At Waltham cybersecurity firm CloudLock, a go-to example of the company’s technology at work is its so-called “Superman policy.” As in, “we’re able to show our customers if a single user is trying to access two different applications, from two different geographic locations, in a span of time that no human being would be able to traverse,” says Gil Zimmermann, co-founder and CEO of the firm. For instance, if a single user tries to use Salesforce in San Francisco and Workday in Boston, that would prompt an alert from CloudLock. The company can then automatically take actions prescribed for them in such an event—such as suspending the user or removing access to applications.
“We focus on people and uses rather than infrastructure,” Zimmermann told me.

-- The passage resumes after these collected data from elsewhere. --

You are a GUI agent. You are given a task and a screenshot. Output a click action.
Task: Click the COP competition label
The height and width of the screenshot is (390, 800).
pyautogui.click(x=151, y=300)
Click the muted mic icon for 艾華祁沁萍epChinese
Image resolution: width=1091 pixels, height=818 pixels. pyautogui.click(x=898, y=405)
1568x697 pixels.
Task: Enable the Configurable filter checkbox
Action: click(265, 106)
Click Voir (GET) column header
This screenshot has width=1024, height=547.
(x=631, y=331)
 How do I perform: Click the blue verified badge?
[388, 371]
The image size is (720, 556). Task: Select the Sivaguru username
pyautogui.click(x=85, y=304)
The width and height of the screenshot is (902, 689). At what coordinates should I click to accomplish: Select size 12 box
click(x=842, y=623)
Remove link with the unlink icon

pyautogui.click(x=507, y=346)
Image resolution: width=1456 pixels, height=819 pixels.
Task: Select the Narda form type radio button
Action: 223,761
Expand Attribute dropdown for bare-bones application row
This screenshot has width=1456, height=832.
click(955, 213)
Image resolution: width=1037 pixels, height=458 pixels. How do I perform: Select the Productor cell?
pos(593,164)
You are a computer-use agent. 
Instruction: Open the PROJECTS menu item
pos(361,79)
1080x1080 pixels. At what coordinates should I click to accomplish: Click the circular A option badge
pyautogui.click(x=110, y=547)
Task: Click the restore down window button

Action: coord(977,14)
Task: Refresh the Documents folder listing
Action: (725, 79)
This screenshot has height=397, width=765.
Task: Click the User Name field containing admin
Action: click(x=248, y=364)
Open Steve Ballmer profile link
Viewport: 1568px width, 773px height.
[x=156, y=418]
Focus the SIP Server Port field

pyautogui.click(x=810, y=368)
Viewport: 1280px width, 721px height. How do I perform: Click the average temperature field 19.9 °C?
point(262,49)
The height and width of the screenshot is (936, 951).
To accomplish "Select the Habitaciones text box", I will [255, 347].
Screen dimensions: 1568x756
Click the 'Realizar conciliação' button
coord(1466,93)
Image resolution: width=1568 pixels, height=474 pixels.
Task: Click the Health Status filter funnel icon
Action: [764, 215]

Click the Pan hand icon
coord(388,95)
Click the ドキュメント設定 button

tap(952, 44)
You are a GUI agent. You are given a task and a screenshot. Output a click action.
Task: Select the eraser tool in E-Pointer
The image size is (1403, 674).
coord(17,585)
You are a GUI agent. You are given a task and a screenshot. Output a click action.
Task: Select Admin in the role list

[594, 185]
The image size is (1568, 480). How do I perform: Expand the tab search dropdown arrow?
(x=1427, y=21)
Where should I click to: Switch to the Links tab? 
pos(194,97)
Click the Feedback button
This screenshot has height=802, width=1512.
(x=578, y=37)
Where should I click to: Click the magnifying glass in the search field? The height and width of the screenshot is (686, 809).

And, of course, they focus on the cloud. And even in the red-hot cybersecurity space, CloudLock’s approach has allowed it to emerge as an especially promising player. They ranked as the fastest-growing security product company in the U.S. on the latest Inc. 5000 list—and as No. 93 fastest-growing overall—with revenue reaching $9.1 million last year from $256,000 in 2011. (That’s the year, BTW, that the company pivoted from storage analytics to cybersecurity.) As for this year, Zimmermann is expecting triple-digit revenue growth from 2014.
“We think that security can be done differently now in the era of the cloud,” he said.
One major benefit of the approach is that companies don’t have to know every single application that their employees are using—an impossible task, given that cloud applications number in the tens of thousands. Customers of CloudLock include Whirlpool, Akamai, Workday, HBO and Motorola. And CloudLock says it has analyzed more than 91,000 cloud apps to date.
The firm employs 140, with about 100 of those in Waltham and 25 in Israel. CloudLock has raised $38 million in funding to date from backers including Bessemer Venture Partners, Cedar Fund and Ascent Venture Partners. The company has received a good deal of inbound interest from investors and is eyeing the possibility of a new round by the end of the year, Zimmermann said. “We don’t need to raise, so we can afford to be very selective” about investors, he said.
Raising the Boston profile
“The aura of Silicon Valley gives it a little bit more press.”
As for challenges in continuing the growth, Zimmermann said one that comes to mind is a sense of being generally overshadowed by cybersecurity in Silicon Valley—unjustly. “I don’t think the East Coast is getting its fair share of the spotlight and glory” in terms of cybersecurity, he said. “We’ve got some seriously impressive companies in the space—CyberArk, Rapid7, Bit9 and more … but the aura of Silicon Valley gives it a little bit more press.”
And that can have an impact around perception—probably leading to more inbound interest in Valley cybersecurity companies than Boston ones, Zimmermann said. “It’s a little bit easier for those companies to get more attention and draw initial conversations (with potential customers) … The more we can raise the profile (in Boston), the better.”